At present, the Constitution allows Commonwealth citizens who reside in Jamaica for a year to run for a seat in the nation's Parliament.
Sharon Ffolkes Abrahams, a member of the Jamaican Diaspora Canada Foundation, said her group was not in favour of a non-Jamaican who was a Commonwealth citizen holding office in the Jamaican Parliament.
"We believe that the right to hold office in a Jamaican Parliament should be amended and narrowed to allow eligibility only for those who hold dual citizenship in Jamaica and another Commonwealth nation," she said.
David Mullings, from the US diaspora group took the proposal a bit further. He said the Constitution should be amended to prevent any Jamaican with dual citizenship in a Commonwealth country to be ineligible to hold a parliamentary seat.
Swearing of allegiance
The diaspora representatives were making submissions to a joint select committee reviewing diaspora affairs.
Turning to the swearing of allegiance by a Jamaican to a foreign power other than a Commonwealth nation, Ffolkes Abrahams said such a person should be disqualified from being a member of parliament.
Patrick Beckford, another member of the diaspora representing the United States Northeast, said his group felt strongly about the disqualification of Jamaicans who had dual citizenship from Parliament.
He said a Jamaican with dual citizenship in the United States could be called by the US government in the event of war.

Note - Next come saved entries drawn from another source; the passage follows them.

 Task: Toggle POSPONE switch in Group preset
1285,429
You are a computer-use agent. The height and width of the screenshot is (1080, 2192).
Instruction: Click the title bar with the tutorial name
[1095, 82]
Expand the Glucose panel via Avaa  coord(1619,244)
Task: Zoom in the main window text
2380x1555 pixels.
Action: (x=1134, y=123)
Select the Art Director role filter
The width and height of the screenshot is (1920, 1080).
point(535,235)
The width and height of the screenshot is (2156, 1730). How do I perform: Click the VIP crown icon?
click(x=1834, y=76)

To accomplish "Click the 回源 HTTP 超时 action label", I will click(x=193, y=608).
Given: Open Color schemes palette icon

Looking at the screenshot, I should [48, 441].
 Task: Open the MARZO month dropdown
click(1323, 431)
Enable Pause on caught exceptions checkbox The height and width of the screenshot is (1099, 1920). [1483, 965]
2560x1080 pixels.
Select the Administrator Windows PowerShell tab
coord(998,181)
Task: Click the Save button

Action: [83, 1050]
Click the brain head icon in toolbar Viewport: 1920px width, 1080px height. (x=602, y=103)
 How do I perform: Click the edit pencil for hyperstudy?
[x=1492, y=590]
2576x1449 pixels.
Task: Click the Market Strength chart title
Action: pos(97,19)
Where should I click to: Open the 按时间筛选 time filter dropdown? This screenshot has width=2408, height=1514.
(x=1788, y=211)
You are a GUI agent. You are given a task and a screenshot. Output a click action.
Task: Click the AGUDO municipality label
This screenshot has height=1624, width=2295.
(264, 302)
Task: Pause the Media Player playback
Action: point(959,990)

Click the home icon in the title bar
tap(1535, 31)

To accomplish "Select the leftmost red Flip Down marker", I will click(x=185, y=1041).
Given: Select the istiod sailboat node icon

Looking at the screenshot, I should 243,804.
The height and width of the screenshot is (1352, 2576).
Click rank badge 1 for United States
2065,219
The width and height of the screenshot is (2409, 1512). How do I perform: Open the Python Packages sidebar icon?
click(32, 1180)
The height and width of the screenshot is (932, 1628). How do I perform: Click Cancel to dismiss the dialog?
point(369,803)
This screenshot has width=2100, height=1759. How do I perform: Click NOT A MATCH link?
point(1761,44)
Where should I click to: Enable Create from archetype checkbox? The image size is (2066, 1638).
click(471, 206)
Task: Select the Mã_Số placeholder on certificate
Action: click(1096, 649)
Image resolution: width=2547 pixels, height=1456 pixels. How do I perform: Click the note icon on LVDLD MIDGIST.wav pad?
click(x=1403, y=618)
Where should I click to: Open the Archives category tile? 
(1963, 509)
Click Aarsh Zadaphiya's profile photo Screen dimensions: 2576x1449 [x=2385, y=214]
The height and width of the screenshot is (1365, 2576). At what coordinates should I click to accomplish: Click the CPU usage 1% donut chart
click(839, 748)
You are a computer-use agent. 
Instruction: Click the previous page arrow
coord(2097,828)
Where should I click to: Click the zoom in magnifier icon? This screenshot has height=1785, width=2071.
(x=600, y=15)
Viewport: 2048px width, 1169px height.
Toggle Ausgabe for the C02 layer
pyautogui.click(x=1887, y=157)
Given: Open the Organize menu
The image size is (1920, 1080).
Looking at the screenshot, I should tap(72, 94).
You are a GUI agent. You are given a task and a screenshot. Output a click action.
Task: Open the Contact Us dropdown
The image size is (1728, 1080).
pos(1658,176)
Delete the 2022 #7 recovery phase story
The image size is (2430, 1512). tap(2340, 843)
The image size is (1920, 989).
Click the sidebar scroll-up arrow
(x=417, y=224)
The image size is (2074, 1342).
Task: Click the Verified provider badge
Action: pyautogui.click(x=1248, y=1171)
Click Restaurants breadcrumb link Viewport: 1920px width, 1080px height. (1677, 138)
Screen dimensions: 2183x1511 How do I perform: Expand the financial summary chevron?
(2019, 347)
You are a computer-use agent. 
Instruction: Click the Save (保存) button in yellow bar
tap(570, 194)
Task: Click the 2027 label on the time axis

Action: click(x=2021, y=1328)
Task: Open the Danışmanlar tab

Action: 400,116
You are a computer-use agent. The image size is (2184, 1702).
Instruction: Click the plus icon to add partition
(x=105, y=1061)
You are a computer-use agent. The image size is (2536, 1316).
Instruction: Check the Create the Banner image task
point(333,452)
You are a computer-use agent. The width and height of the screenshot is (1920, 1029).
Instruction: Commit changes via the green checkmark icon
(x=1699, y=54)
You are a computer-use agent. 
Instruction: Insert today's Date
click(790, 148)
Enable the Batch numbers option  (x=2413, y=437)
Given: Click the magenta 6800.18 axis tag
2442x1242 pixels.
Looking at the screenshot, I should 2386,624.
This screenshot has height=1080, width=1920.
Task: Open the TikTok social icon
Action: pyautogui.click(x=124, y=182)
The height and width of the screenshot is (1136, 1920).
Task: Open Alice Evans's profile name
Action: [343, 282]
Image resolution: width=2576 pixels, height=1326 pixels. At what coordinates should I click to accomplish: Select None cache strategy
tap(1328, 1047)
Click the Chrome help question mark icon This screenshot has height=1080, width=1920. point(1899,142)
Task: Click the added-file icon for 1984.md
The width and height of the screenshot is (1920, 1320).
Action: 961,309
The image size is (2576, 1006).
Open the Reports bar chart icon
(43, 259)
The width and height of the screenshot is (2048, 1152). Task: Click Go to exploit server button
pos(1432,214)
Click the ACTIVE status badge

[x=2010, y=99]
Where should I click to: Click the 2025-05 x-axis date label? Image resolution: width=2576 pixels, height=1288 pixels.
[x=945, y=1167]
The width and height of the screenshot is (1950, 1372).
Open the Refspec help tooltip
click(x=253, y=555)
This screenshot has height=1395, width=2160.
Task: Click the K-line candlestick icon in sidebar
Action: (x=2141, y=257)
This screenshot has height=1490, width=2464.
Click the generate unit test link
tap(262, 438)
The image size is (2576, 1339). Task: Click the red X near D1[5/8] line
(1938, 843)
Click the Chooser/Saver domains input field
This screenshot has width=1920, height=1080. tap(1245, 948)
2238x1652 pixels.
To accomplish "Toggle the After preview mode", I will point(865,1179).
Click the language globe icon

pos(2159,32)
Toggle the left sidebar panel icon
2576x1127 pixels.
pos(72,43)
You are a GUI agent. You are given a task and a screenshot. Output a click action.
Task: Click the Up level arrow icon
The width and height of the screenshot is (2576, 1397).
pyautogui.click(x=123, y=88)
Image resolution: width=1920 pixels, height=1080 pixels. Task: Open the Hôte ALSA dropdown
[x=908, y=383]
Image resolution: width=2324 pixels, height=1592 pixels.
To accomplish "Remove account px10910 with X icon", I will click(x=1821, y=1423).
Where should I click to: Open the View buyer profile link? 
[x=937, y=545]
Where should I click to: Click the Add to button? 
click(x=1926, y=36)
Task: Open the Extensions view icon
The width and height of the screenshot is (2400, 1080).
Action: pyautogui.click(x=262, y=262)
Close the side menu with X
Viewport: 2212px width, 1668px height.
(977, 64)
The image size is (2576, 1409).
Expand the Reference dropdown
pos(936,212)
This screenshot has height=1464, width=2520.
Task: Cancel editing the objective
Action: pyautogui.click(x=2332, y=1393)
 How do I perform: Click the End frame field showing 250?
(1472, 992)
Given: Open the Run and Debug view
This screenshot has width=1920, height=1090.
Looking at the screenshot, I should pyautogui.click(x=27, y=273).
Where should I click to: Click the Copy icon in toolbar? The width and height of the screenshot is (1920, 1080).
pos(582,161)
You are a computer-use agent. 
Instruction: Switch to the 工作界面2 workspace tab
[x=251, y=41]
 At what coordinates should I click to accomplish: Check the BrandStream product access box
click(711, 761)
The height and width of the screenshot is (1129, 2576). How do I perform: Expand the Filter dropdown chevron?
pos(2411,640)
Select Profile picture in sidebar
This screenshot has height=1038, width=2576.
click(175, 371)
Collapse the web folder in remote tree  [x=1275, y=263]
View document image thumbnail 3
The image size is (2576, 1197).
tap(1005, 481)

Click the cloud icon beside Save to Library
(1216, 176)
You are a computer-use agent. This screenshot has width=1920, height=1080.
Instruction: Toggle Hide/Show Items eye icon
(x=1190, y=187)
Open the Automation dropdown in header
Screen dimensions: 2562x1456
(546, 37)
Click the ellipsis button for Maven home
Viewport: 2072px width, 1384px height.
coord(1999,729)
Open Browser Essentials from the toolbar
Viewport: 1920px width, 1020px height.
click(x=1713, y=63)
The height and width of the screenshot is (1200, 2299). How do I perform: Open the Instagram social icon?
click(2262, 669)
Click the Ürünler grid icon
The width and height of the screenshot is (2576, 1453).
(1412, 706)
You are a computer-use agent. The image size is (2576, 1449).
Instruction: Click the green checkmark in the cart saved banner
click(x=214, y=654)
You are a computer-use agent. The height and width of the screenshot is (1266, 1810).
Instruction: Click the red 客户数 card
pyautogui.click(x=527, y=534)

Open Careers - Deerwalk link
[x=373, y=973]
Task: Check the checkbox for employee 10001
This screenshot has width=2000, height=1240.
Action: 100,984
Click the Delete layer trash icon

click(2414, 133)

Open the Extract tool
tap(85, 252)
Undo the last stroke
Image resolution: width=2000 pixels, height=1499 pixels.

"That is one of the most important reasons why I think we should be cautious on the side of Jamaica, you can't have it both ways."
The proposal to grant voting rights to Jamaicans overseas did not receive support from any of the diaspora groups.
Ffolkes Abrahams expressed reservations on this recommendation, noting that if Jamaica offered voting rights to its nationals overseas, this could be the deciding factor in any election in Jamaica.
"We are not in favour of extending the right to vote to non-resident citizens of Jamaica," she insisted.
Beckford said the cost to facilitate voting rights abroad would also be prohibitive. He also raised concerns about security challenges involved in voting overseas.
The diaspora spokesman in the US told the committee that there would be logistical challenges to register and place Jamaicans and their children of voting age in constituencies.
"Who would be responsible for registration?" he asked.